Have you ever tried to get a job with a history of alcohol and drug abuse and/or past charges? It is hard enough for the "regular" person to get a job never mind an addict, but I am not saying it is not possible, it is, and you just have to keep on trying, but these people DO need somewhere to go while they are trying and they need help and advice from others in the "field" and most of all support that there is hope. I think it is great that someone is kind enough to give their time, money, and experiences to help out others less fortunate. If you do not know what this is all about, perhaps you should go and check it out. I do know that some people do not even get paid to do this, they volunteer their time and again if you do not know anything about this, check it out, pay them a visit. We are not bad people, we are people who made bad choices and some of us really do get better and learn to live better lives with the help and support of others.

$400,000 down the drain

December 14, 2010 by Pawtucket (not verified), 4 years 42 weeks ago
Comment: 54

The very last thing that the downtown area needs is another 4000 square feet of poverty pimps. Is this the best that Herb Vice can do to bring business back to Main Street?

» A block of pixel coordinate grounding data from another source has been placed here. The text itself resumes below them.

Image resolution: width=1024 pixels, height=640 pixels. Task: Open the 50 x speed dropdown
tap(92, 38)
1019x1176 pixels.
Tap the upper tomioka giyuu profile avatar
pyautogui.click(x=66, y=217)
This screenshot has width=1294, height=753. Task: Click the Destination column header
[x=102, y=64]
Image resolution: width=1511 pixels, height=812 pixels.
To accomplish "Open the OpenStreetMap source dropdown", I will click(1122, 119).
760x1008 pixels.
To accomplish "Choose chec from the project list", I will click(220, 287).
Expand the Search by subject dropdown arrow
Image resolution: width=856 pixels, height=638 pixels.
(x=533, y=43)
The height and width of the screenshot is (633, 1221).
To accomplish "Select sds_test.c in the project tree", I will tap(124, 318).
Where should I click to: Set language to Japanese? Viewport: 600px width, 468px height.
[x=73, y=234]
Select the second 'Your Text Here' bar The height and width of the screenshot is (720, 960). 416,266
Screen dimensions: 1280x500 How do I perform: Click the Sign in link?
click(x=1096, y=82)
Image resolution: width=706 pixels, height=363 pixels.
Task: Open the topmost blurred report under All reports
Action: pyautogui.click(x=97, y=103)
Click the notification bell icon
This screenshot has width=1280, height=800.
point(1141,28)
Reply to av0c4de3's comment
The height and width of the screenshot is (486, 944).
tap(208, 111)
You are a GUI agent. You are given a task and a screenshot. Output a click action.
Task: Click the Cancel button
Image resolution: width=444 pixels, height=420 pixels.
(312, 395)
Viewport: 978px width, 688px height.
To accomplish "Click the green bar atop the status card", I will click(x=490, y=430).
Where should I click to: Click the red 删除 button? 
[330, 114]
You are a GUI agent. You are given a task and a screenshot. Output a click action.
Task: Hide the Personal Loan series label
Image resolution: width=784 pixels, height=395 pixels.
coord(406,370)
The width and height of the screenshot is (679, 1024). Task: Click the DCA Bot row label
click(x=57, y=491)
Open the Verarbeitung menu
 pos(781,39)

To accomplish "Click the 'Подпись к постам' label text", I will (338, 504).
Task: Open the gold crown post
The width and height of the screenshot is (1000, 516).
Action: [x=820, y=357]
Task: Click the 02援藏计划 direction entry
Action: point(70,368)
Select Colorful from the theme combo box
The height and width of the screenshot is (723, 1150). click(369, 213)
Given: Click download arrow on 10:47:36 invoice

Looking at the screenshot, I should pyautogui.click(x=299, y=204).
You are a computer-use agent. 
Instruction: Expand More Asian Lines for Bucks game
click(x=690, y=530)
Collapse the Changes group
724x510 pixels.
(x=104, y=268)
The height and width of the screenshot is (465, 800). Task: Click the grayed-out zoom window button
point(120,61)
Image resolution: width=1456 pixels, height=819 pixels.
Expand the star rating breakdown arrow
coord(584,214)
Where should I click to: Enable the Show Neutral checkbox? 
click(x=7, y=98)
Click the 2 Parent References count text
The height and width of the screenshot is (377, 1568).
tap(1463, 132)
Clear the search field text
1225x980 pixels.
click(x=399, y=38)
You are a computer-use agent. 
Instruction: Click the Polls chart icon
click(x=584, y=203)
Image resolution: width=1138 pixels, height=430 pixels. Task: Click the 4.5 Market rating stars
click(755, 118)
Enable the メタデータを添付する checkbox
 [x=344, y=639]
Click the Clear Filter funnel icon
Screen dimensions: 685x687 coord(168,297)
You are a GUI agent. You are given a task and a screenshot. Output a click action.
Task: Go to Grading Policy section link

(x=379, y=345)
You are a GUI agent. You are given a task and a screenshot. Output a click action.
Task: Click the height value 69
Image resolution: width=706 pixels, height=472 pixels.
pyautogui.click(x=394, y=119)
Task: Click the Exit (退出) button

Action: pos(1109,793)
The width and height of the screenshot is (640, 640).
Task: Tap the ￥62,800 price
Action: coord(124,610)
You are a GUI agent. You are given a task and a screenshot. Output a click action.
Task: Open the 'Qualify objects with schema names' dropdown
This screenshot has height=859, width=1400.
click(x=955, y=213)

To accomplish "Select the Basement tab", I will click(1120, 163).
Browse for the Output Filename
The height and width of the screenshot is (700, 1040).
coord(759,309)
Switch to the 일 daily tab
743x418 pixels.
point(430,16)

If these people really want to recover from their addictions they will be better off getting a job than hanging around all day sitting on their duffs, drinking coffee, watching TV and smoking cigarettes.

A little bird told me that some people are trying to get the city to modify the zoning regulations to allow them to put boarding houses downtown. This thing ought to be nipped in the bud NOW before Pawtucket becomes a dump like Providence.